→ **RECORD EXCERPTS**
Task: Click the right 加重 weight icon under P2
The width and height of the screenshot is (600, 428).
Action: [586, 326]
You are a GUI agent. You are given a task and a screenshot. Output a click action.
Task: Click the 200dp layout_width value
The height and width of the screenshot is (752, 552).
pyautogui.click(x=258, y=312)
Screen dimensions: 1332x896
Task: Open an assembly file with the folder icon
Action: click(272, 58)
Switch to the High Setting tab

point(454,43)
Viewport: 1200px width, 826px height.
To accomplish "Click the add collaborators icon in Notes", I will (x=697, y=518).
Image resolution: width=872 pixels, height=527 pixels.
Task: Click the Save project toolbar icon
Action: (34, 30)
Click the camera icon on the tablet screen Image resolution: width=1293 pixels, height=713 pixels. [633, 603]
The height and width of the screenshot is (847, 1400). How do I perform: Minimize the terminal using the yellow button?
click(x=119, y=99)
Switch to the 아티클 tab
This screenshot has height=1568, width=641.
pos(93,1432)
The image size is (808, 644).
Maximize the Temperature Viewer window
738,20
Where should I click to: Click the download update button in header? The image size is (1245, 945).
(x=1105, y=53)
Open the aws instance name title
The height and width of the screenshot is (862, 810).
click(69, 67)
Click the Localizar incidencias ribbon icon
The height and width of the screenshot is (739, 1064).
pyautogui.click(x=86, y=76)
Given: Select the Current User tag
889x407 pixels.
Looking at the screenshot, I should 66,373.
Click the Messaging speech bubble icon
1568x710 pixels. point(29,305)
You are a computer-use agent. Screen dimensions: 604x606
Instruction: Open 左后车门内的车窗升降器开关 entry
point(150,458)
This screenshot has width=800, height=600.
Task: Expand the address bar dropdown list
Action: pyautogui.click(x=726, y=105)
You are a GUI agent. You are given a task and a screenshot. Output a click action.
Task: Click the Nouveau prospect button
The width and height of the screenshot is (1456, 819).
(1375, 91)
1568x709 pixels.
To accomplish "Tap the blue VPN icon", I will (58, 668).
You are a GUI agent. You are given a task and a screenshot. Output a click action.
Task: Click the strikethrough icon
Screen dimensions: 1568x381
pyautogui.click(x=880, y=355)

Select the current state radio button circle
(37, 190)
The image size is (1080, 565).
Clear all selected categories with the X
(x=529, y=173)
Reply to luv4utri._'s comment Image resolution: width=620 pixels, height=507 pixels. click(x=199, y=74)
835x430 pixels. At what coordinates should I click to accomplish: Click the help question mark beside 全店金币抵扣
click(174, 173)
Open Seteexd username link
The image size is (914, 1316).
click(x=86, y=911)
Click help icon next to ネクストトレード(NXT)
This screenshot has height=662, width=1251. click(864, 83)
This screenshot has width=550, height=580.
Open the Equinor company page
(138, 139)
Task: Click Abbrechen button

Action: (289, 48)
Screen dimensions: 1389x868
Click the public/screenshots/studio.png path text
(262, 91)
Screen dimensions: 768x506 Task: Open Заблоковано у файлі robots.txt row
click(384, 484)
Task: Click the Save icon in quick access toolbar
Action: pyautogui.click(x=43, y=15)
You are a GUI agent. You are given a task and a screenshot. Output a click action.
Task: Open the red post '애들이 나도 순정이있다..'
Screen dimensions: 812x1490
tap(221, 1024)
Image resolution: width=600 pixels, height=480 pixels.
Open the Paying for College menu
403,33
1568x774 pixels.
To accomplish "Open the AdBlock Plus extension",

→ **HOW TO COMPLETE THIS TASK**
Nothing but the lines from the start of the data above through the line with "Viewport: 1200px width, 826px height." should appear in your answer, copied exactly.

→ **TASK SOLUTION**
Task: Click the right 加重 weight icon under P2
The width and height of the screenshot is (600, 428).
Action: [586, 326]
You are a GUI agent. You are given a task and a screenshot. Output a click action.
Task: Click the 200dp layout_width value
The height and width of the screenshot is (752, 552).
pyautogui.click(x=258, y=312)
Screen dimensions: 1332x896
Task: Open an assembly file with the folder icon
Action: click(272, 58)
Switch to the High Setting tab

point(454,43)
Viewport: 1200px width, 826px height.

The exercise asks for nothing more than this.